Genel olarak Ortadoğu kültüründe ve ülkemizde “elitizmin ” anlayışı hakimdir.. Bugün dahi birçok Arap ülkesi milli egemen gibi görünsede elitist bir yapının kabile taasubuna maruz kalmış toplumlardan oluşur. Yeraltı zenginliklerini elinde tutan ve Batı ile ilişkisi iyi olan kraliyete yakın kişiler ülkelerinin elitleridir. Müslüman ülkelerin çoğu için şu tespit yapılabilir, kapitalist ama kapitalizme karşı, demokrasiye inandığını söylüyor ama sadece sandık demokrasisinin yeteceğine inanıyor, eğitimini ideolojiyle tek tip yapma eğilimi yüksek, parlamenter demokrasinin yetmediğini ifade eden siyasi kanatlara sahip fakat yeteri kadar milli egemen olgusu ile Hakkı yüceltmek ve halkın refahını ideoloji olarak benimseyen, yetişmiş siyasetçisi yok , yada dikta edilen sistem buna izin vermiyor. Bu sebeple halkın hissiyatını güden milli egemen bireylerin de işin içinde olduğu bir kontrol mekanizması ve ereklerin eşitliği ve düzeni yok, elitizmin diktasına ve menfaatine evrildiği için global arenada güçlü bir istihbarat servisleri de yok… Bütün bunlar; Aslında boşa değil, bir anlamı var. Özellikle Ortadoğu’da belli bir kesim başka türlü bir iddia içindedir. Gerçekten kapitalizme, Batı tipi kalkınma kalıplarına inanmıyorlar. Bu yüzden dini inanışıyla bütünleşmiş bir yaklaşımı olduğu için dini istismar ederek himaye edilip kaynaklarının elitizmin merkezine akıtılması kaçınılmazdır. Elitler bu halkları dünyadaki imkanları kullanmak, ve o imkanların sahiplerine minnet etmeyip karşı durmak ve bu suretle, dini hassasiyeti olan halka öbür dünyanın kapılarını aralama uğraşı verdiği izlenimi verir, dünyanın her yerinde elitizmin istismar yöntemleri aynıdır lakin hepsinde başarı sağlarlar çünkü ahlaki hiçbir kaygıları olmadığı gibi riyakarlıktada ordiyanus profesör niteliğinde ihtisas sahibidirler!..
Bu yaklaşımı başka alanlarda ve dünyanın hemen hemen her yerinde görmek mümkündür. Örneğin elitlerden bazıları kendilerine dini bazı sapkınlıkları savunmak yönüyle tarihsel kökleri olan tarikatlarla ilişkilendirirler. Elitizmin günümüz elitleri tarafında menfaat bazlı etkin kılmak üzere inanç ayrımı ile bu aşırı uç yaklaşımları belli bir radikal düşünceye odaklarlar, ekonomik, sosyolojik, politik ve güvenlik boyutunda, radikal dini bir grup motivasyonunu elitizmi işaret ederek belli coğrafyalarda teröre yönlendirip, toplumu kaosa ve açlığa sürükleyip kendilerine mahkum ederler.

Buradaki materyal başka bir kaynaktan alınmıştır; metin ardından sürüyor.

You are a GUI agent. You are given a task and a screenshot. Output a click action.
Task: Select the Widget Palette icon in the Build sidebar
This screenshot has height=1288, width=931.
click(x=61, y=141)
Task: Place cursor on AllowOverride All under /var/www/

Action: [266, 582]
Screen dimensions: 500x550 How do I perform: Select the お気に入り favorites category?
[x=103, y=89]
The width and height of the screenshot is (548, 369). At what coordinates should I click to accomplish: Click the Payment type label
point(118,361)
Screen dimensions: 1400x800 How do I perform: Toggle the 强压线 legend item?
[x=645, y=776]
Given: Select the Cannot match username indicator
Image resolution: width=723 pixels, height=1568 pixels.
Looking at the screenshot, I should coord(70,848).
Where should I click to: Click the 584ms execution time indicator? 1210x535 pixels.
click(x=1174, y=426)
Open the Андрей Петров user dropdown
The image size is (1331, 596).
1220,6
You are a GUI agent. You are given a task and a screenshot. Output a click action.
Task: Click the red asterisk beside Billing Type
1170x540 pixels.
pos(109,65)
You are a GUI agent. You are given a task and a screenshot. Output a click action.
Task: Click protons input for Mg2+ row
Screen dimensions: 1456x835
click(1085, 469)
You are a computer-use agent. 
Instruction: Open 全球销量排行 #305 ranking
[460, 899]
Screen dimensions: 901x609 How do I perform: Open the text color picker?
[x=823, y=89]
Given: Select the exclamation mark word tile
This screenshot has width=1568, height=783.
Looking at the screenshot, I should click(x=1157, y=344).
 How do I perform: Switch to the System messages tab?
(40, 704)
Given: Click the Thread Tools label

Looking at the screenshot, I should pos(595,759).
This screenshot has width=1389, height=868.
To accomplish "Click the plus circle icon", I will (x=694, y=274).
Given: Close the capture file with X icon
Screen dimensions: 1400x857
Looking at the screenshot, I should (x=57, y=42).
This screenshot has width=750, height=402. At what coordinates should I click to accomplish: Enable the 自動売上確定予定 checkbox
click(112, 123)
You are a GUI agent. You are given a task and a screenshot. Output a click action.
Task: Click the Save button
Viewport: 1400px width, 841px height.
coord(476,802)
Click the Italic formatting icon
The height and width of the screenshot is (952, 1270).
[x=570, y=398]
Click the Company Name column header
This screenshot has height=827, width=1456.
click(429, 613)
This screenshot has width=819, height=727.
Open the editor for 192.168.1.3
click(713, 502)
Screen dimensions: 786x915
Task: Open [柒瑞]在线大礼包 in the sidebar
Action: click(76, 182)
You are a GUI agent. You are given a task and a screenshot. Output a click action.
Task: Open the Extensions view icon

Bize “milli egemen güç” gereklidir, kapitalizmin fahişe ruhlu “elitizmi ” değil! Bugünün küresel düzeninde insanılığın haklarının adil bir düzende korunup taksim edilmesi üzere, olması gerekenin doğal biçimde serpilip, hayata geçirilmesi için iklimi uygun hale getirmek, elitizm ile mücadele ederek zaptetikleri her su yolunun köşe başlarından kaldırıp bunlardan kurtulmak şarttır. Yoksa normal olmaktan uzak şartlar elitizme rahmet okutacak yalaka taşeron elitleri doğurur ya da lokal siyasal elitlerden bir adım bile ileri gidilemez ve milletler varlık içinde yokluk Yaşar, fakr-ü zaruret içerisinde bugün olduğu gibi debelenmeye devam ederler. Özellikle milli egemen bireyler ile elit bireyler arasındaki farklarda bu tartışmaların bir önemi olacağından dikkatlerinizi celb etmek istedim. İstismar alanlarında bu tür olasılıkların kendileri ve etkileri gözden geçirilmesi gereken noktalardır. Millete cehenem azabını bu dünyada yaşatan fahişe ruhlu kapitalizmin gayri meşru çocukları olan (istismar etmeyenler müstesna) elitlerin yaptıkları fikri ve fiili ; insanlık suçları olan, hortumculuk, istismar, riyakarlık, anarşi ve terör sebebi ile milletlere ve insanlığa karşı mesul görülüp yargılanması ve yaptıklarının fitil fitil burunlarından getirilmesini temenni ederek “ elitler ve elitizm “ konulu yazımızı neticelendiriyorum.